*** TEXT PROVIDED ***

The MASH screening was a new sort of experience for me. Now that I am truly a Hollywood outsider, I felt less alienated from the scene than I used to. Having nothing to prove at this stage of my life, having no ambition to be noticed by a producer, agent, star or casting director was a relief.

The former colleagues from MASH – actors Sally Kellerman, Tom Skerritt, Elliot Gould and Fred Williamson, editor Danford Green, Robert Altman’s son, Michael, and his widow, Catherine, were gracious and warm as was Shannon Kelley and the other Archive staff members.

from l: Elliot Gould, Tom Skerritt, Sally Kellerman and me

from l: Elliot Gould, Tom Skerritt, Sally Kellerman and me

I hadn’t seen the film in its entirety since its release in 1970. I was humbled to realize that I had been part of a project that did much to bring a formerly marginalized esthetic and political sensibility into the American mainstream. MASH was an unapologetic satire of U.S. military leadership. It used “Korea” as a transparent stand-in for the war in Vietnam. Its surprising success contributed to the confidence of the growing anti-war movement. Moreover it introduced a new, highly layered style of cinematic narrative to the world.

The Last Supper from MASH. I'm second from left.

The Last Supper from MASH. I’m second from left.

On Sunday and Monday I spent time with more close friends of my youth – Harvey Perr, Burke and Peggy Byrnes, Norbert and Tandy Weisser and Melissa Converse Ewing. Between these affectionate reunions and constantly coming across buildings, streets and names from the first 37 years of my life, I experienced a near-continuous flood of flashbacks, living in several times simultaneously.

Bill Mumy and Sunshine

The culmination of the trip was the extended jam Bill Mumy and I had on Monday afternoon. Bill is one of the most unusual people I’ve ever known. When we met he was nineteen years old and I was twenty-eight.

With Bill Mumy

With Bill Mumy

I had been living in Vancouver for a year, where I’d made my first original piece of theatre (Crow, based on a poem-cycle by Ted Hughes). Then I was cast in a TV movie, Sunshine, adapted from the journals of Jacqueline Helton, a young, single mother who was dying of cancer. It was the first “disease-of-the-week” TV movie, though I believe it transcended the genre it’s credited with spawning. I was cast in one of the more unusual and interesting roles I ever did on TV: a drop-out-rabbinical-student-guitar-player who was part of a three-man acoustic folk-rock group fronted by the guy who winds up marrying the single mom (who’s dying). My character performed a wedding ceremony, in Hebrew, in the heroine’s hospital room. Bill Mumy played the other guy in the band. Cliff de Young was the romantic lead. Bill and I were the comic relief and Bill was the musical center of it all. The cast included a lot of gifted actors like Meg Foster and Brenda Vaccaro. It was produced by George Eckstein, one of the most intelligent and generous people I’ve ever met in the world of commercial TV, and directed by the pioneering TV director Joe Sargent.

*** End of TEXT PROVIDED ***

▶ [PROBLEM 1]:
Update the MASH screening account between "The Last Supper from MASH. I'm" and "in several times simultaneously.", inclusive, replacing "flashbacks" with "memories".
▶ [PROBLEM 2]:
In the MASH screening account, who produced the TV movie Sunshine?
▶ [PROBLEM 3]:
Please continue the MASH screening account from its final sentence.

*** EXTRACTED ENTRIES ***

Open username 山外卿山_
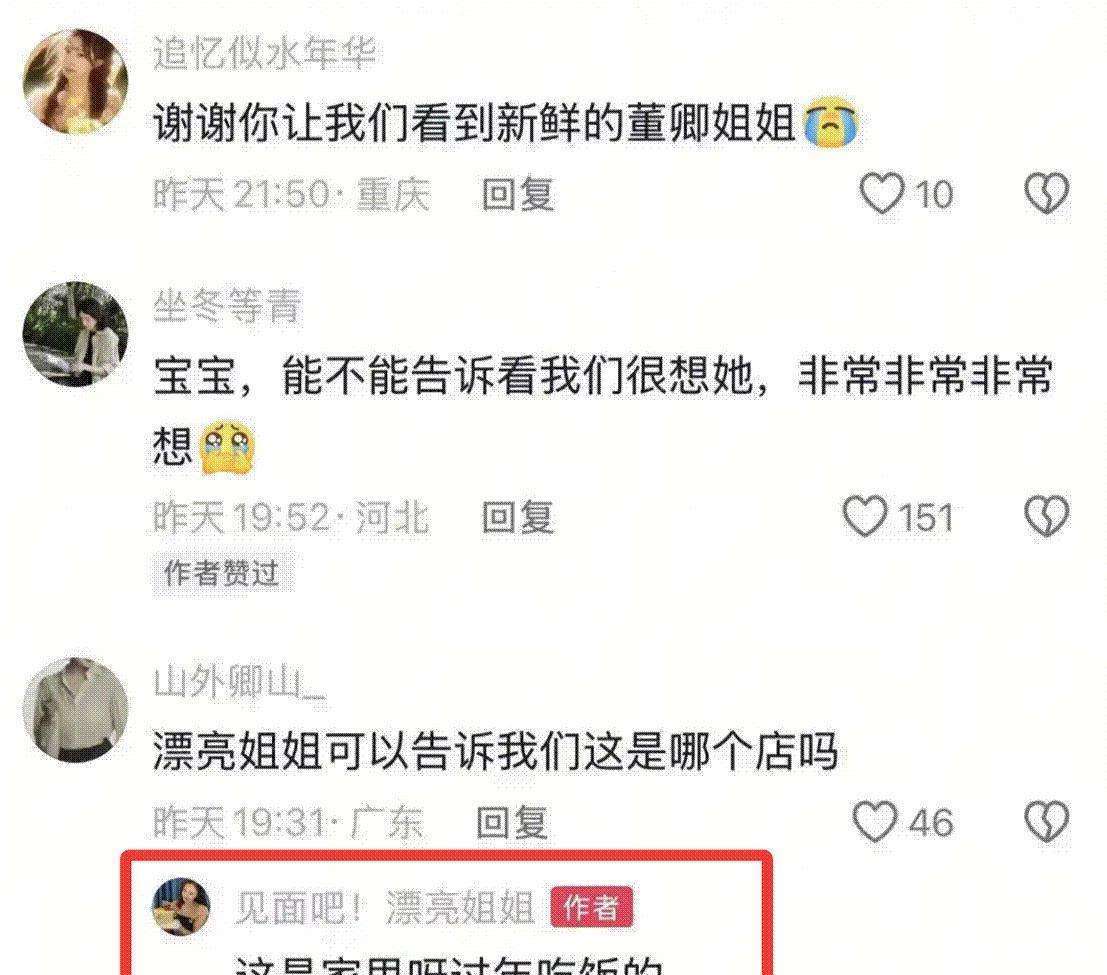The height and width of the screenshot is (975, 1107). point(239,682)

*** End of EXTRACTED ENTRIES ***
*** EXTRACTED ENTRIES ***

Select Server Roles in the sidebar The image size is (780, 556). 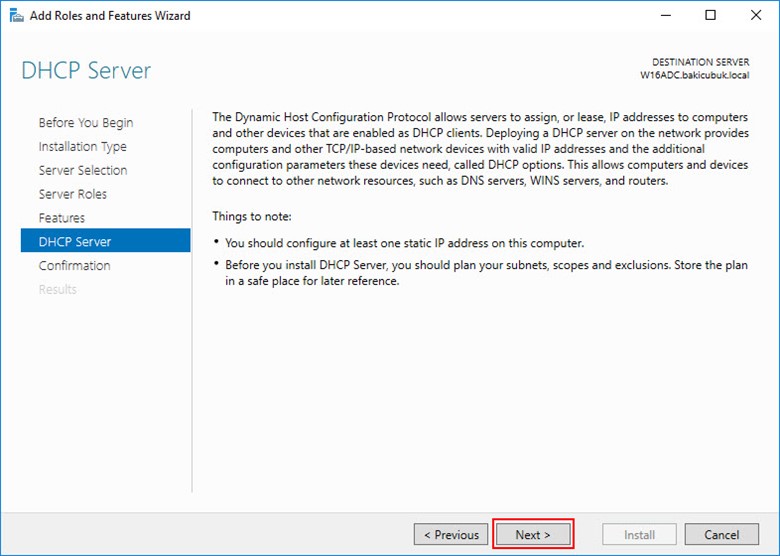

*** End of EXTRACTED ENTRIES ***
*** EXTRACTED ENTRIES ***

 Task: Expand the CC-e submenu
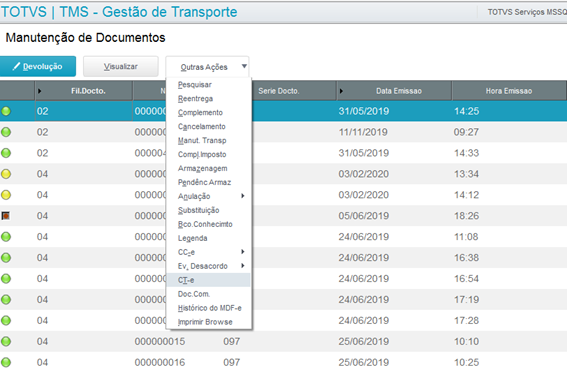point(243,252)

*** End of EXTRACTED ENTRIES ***

▶ [EXPECTED OUTPUT 1]:
The Last Supper from MASH. I'm second from left.

The Last Supper from MASH. I’m second from left.

On Sunday and Monday I spent time with more close friends of my youth – Harvey Perr, Burke and Peggy Byrnes, Norbert and Tandy Weisser and Melissa Converse Ewing. Between these affectionate reunions and constantly coming across buildings, streets and names from the first 37 years of my life, I experienced a near-continuous flood of memories, living in several times simultaneously.

▶ [EXPECTED OUTPUT 2]:
George Eckstein

▶ [EXPECTED OUTPUT 3]:
Meg Foster, me, Brenda Vaccaro during the "Sunshine" shoot in Vancouver

Meg Foster, me, Brenda Vaccaro during the “Sunshine” shoot in Vancouver

Bill might have only been nineteen, when we met, but he was already  the best all-around musician I’d ever met. He played guitar, banjo, harmonica, piano and sang beautifully. He also was – and is – a terrific arranger and producer.

Maybe one of the reasons we immediately bonded was that I was only vaguely familiar with his previous identity as the child star of the iconic TV series Lost in Space. Bill started working on TV when he was six, in 1960. He went on to play major roles in Papillon with Steve McQueen and Dustin Hoffman and in Stanley Kramer’s Bless the Beasts and the Children. I simply knew him as a fellow guitar picker who shared my love of traditional music and quirky lyrics.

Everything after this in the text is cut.